- **EXERCICES PROPOSÉS**:
1 – Citez fidèlement le passage de l'extrait consacré à Lambchop qui s'étend de « Kurt Wagner, architecte » à « une classe inouïe. », ces deux bornes comprises.
2 – Résumez l'extrait consacré à Lambchop en deux phrases.

- **EXTRAIT DU TEXTE**:
Kurt Wagner, architecte des vétérans Lambchop, expérimente dans la voie introspective et électronique développée depuis son opus Flotus.


Après plus de 3 décennies d’existence, Kurt Wagner peut fièrement contempler son œuvre. Ce 16ème LP est une nouvelle pierre à l’édifice de l’impeccable discographie de sa formation Lambchop. Soit, une démonstration de son savoir-faire, et un document tangible de son appétence à innover et à explorer graduellement de nouveaux horizons. Une évolution déliée, réalisée aujourd’hui avec une classe inouïe.

Limité par son incapacité à jouer du piano il a décidé ici de manipuler de simples pistes de guitare pour les convertir en pistes de piano MIDI. Il s’est aussi entouré de nouveaux complices musiciens : Ryan Olson de Gayngs et Poliça, James McNew de Yo La Tengo à la contrebasse, du trompettiste français CJ Camerieri joueur de cuivre de Paul Simon et Bon Iver, de Andrew Broder (Fog) et du DJ de Cologne Twit One. La coproduction de ces nouveaux titres s’est faite avec le dorénavant régulier Jeremy Ferguson ingénieur du son présent depuis Flotus.

(Relevés de localisation)
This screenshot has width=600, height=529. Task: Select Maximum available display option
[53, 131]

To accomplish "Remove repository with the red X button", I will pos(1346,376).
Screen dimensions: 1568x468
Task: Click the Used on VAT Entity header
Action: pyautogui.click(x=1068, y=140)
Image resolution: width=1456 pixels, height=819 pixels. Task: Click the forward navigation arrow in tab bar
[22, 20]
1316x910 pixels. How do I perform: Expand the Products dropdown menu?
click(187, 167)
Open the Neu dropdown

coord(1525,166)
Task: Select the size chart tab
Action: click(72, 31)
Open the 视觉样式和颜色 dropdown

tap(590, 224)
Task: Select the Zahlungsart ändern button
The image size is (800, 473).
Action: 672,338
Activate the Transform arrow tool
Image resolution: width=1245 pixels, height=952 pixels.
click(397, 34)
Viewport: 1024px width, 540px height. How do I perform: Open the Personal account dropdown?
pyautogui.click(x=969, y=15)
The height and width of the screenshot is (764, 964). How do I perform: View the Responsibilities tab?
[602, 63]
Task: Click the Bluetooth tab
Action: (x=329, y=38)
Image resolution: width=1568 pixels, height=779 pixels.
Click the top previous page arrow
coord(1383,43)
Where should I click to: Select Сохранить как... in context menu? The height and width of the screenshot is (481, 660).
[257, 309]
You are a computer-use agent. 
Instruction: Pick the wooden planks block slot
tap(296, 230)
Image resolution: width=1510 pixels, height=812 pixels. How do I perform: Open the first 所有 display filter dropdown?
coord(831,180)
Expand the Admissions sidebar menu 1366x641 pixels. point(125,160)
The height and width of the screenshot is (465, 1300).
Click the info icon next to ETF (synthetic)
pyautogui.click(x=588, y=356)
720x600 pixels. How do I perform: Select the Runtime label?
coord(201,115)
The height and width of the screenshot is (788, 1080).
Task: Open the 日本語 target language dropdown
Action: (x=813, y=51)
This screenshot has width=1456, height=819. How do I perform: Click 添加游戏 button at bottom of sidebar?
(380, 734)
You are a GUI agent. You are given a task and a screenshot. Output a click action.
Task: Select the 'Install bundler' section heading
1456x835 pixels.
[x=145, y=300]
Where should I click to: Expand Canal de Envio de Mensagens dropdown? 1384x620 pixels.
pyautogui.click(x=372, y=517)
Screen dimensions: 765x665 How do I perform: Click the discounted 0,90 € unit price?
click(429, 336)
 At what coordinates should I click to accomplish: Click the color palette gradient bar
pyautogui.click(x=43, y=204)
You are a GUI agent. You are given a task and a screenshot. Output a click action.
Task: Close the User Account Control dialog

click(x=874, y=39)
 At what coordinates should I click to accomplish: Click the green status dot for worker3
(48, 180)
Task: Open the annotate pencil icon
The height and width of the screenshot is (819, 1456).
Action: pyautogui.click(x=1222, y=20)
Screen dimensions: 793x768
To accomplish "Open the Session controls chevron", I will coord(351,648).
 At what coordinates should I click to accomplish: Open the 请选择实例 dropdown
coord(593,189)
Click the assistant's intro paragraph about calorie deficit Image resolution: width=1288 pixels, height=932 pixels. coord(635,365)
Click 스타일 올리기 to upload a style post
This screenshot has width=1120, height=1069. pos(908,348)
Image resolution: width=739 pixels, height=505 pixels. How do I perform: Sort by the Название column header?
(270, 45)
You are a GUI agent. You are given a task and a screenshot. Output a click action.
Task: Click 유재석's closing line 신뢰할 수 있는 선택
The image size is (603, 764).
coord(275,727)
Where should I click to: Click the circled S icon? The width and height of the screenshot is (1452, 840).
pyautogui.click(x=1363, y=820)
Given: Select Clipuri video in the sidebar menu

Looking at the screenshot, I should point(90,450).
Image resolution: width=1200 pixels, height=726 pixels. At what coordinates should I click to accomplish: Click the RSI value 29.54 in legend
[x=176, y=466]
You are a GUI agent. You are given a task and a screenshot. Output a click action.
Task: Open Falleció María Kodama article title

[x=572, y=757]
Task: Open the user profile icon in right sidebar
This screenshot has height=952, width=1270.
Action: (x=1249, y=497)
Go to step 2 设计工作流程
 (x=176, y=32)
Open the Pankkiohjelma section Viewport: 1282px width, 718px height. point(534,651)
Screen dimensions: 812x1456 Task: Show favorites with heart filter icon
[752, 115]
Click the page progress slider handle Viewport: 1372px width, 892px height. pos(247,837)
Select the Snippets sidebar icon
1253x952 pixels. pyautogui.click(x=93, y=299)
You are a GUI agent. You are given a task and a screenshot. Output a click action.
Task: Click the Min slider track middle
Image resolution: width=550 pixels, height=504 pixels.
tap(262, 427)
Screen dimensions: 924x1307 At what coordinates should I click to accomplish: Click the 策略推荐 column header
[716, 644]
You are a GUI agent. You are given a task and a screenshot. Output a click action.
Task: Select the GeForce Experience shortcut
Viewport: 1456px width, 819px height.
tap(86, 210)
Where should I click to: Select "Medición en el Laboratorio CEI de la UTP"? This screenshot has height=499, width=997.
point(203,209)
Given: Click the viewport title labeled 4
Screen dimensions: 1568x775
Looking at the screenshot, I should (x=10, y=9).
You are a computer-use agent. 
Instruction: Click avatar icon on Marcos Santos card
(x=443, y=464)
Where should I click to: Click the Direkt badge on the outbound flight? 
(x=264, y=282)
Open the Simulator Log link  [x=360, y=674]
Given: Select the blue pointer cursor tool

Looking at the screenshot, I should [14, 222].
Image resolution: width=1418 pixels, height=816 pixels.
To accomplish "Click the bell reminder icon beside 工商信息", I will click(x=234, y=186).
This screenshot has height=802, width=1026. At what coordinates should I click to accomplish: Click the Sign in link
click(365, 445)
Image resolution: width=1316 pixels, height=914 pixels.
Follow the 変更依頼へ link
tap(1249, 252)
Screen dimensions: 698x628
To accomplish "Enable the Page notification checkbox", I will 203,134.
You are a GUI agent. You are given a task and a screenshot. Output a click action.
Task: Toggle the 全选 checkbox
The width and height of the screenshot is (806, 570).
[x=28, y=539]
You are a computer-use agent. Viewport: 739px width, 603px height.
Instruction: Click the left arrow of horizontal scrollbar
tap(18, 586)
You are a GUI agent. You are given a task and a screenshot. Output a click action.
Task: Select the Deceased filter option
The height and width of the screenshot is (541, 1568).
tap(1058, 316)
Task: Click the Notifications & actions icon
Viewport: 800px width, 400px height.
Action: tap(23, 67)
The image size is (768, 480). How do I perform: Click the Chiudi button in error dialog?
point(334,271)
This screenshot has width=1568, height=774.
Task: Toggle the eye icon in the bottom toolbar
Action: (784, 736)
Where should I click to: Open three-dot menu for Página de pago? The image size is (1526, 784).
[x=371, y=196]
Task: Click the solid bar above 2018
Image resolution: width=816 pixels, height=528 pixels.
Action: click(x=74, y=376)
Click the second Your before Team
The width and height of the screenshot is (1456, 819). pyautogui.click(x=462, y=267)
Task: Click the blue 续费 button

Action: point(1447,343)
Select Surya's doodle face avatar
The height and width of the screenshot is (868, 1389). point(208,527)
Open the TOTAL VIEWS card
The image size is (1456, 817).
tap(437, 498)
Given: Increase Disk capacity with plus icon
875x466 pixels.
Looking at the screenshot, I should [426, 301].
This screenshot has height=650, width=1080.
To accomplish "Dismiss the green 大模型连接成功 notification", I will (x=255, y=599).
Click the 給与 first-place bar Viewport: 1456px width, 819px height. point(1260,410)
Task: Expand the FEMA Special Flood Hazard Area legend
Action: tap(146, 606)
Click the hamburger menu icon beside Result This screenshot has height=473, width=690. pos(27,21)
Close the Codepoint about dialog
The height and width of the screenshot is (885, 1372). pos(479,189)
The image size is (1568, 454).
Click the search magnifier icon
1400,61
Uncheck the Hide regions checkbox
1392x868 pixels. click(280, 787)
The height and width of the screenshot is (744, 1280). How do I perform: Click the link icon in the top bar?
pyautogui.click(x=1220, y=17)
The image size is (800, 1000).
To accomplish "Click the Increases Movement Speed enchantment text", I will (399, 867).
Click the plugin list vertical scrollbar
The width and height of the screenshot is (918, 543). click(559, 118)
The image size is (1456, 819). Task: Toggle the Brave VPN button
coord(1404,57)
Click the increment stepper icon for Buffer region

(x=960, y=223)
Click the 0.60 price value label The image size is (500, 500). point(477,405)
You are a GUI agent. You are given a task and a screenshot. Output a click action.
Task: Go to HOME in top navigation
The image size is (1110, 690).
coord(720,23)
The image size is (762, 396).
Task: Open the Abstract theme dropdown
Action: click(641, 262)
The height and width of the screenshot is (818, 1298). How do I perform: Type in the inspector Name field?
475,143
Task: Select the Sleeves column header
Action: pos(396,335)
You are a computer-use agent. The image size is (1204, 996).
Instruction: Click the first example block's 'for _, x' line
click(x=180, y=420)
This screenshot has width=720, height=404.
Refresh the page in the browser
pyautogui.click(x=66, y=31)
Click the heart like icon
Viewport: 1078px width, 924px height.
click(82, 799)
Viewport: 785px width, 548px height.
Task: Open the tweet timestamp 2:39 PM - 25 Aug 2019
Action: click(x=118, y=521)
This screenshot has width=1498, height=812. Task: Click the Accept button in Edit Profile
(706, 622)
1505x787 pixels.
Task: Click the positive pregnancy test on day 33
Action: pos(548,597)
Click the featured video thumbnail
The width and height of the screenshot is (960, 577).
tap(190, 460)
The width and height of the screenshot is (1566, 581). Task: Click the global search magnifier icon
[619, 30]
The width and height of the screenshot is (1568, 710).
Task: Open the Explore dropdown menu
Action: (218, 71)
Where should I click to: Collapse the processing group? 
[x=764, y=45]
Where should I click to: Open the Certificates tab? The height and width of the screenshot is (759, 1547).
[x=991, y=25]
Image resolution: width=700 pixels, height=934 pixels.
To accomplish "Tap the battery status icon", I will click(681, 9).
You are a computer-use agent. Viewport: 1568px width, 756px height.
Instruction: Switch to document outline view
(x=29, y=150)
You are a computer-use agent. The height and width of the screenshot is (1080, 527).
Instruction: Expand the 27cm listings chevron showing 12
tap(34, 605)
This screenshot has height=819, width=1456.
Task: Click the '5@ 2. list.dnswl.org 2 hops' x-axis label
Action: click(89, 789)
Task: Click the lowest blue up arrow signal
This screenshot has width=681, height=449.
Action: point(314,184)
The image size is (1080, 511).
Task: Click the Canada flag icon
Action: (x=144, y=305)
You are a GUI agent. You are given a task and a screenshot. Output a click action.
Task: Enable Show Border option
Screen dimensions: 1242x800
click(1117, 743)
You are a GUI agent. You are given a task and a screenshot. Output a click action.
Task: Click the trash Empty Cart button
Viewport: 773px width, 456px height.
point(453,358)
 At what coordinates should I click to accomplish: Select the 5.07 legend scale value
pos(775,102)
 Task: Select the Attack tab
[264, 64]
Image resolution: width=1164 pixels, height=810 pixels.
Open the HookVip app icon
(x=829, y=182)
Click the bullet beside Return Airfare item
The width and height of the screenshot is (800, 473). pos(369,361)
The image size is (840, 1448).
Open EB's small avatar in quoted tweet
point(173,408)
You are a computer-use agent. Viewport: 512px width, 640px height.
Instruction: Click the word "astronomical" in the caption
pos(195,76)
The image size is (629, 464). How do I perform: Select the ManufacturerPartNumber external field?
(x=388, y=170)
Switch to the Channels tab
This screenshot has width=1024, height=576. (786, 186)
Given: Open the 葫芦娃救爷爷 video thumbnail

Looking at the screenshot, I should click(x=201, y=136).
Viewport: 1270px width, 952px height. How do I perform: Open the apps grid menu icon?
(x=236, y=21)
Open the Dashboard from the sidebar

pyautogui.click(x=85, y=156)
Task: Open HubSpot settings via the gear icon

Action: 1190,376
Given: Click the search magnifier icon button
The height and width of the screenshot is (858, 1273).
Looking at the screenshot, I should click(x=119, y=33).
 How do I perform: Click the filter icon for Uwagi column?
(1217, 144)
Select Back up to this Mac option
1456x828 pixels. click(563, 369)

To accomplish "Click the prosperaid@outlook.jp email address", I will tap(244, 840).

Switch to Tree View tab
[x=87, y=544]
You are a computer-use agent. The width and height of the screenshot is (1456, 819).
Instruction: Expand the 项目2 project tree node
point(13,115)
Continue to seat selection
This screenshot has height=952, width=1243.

- **RÉPONSES ATTENDUES**:
1 –
Kurt Wagner, architecte des vétérans Lambchop, expérimente dans la voie introspective et électronique développée depuis son opus Flotus.


Après plus de 3 décennies d’existence, Kurt Wagner peut fièrement contempler son œuvre. Ce 16ème LP est une nouvelle pierre à l’édifice de l’impeccable discographie de sa formation Lambchop. Soit, une démonstration de son savoir-faire, et un document tangible de son appétence à innover et à explorer graduellement de nouveaux horizons. Une évolution déliée, réalisée aujourd’hui avec une classe inouïe.

2 – Avec ce seizième album de Lambchop, Kurt Wagner poursuit, après plus de trois décennies d'existence, l'exploration introspective et électronique engagée depuis Flotus. Ne sachant pas jouer du piano, il a converti des pistes de guitare en pistes de piano MIDI et s'est entouré de nouveaux musiciens, dont Ryan Olson, James McNew et CJ Camerieri, la coproduction étant assurée avec Jeremy Ferguson.